デッドリフトのセット数はどのくらいがいい?【適度にやりましょう】

最近デッドリフトを頑張ってやってるけど、セット数ってどのくらいがいいんだろう?あと、デッドリフトの効果を高めるポイントなんかもあったら教えてほしいな。

 

こういった疑問にお答えします。

 

この記事でわかること

・デッドリフトのセット数ってどのくらいがいいのかわかる

・デッドリフトの効果を高めるポイントがわかる

 

私自身筋トレをはじめて15年以上たち、現在はゴールドジムで目標を立てながら筋トレをしています。

  

 

こういった私が疑問にお答えします。

デッドリフトのセット数ってどのくらいがいい?

まず結論から言ってしまうと、デッドリフトのセット数は3~5セットがちょうどいいでしょう。

 

それは、デッドリフトは強度の高いメニューだからです。

そもそも、デッドリフトは「僧帽筋」「広背筋」「脊柱起立筋」といった背中の筋肉だけでなく、ハムストリングや大臀筋といった下半身の筋肉も鍛えることができます。

 

つまり、デッドリフトをやることで、全身を鍛えることができるのです。

 

そのため、セット数を増やしてやり過ぎてしまうと、筋肉や関節のケガにつながるだけでなく、疲労が溜まることで他の種目ができなくなり、背中のボディーメイクができません。

なので、デッドリフトは、アップを2セット・メインセットを3セットの、計5セットくらいに収めるのがちょうどいいでしょう。

 

これは、私自身が長年筋トレやっていて感じることですし、パワーリフティングの大会に出ているゴールドジムのトレーナーさんにも聞いたら、メインを3セットの計5セットにしていると言っていました。

 

また、米国国立医学図書館に掲載されている論文で、ウエイトトレーニングの経験のない48人の男性を集めて、6ヶ月週3回のトレーニングをしてもらい、セット数によって筋肥大に違いがあるかを調べた研究があります。

そして、その48人を1セット、3セット、5セットやるグループに分け、ベンチプレス・ラットプルダウン・ショルダープレス・レッグプレスをしてもらった結果、以下のようなことがわかりました。

セット数

1セット<3セット・5セット

3セット<5セット

つまり、 3セットと5セットのグループは、1セットのグループよりもベンチプレスをできるレップ数が大幅に伸び、5セットやったグループは3セットのグループよりも伸びるということがわかったのです。

 

これは、デッドリフトでの話ではなく、筋トレ全般にいえることで、3~5セットを目安におこうことで筋力アップや筋肥大の効果が期待できるでしょう。

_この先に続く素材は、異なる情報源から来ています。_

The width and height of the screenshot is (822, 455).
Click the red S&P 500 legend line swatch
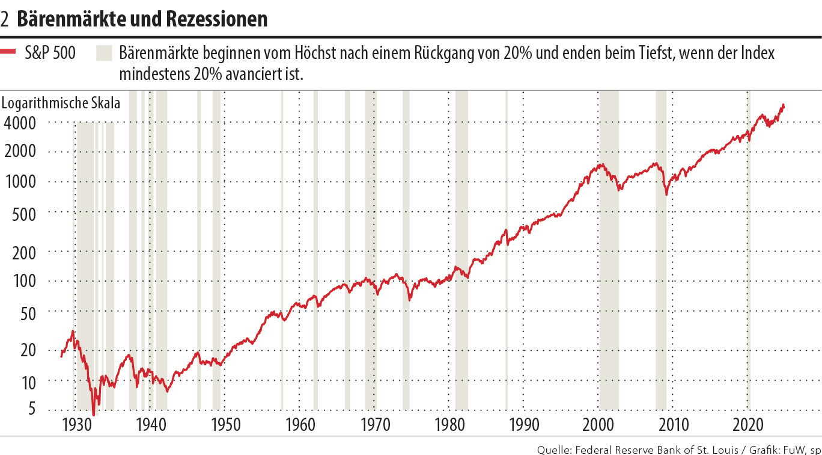(x=9, y=53)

参照:【筋力、局所筋持久力、および肥大に対する1、3、5セットの抵抗運動の用量反応

デッドリフトの効果を高めるポイント

では、セット数は3~5セットだとして、そのほかにデッドリフトの効果を高めるポイントを、いつかご紹介します。

その①レップ数を変える

まず1つ目は、レップ数(回数)を変えるということです。

 

デッドリフトのレップ数は、「1レップずつしかやらない人」や「10レップ近くやる人」など、人それぞれ考え方や目的が違うので一概には言えません。

ただ、基本的に5レップ前後がちょうどいいでしょう。

それは、大会を目指している人は別として、ほとんどの人が筋力アップやボディーメイクのためにやっているからです。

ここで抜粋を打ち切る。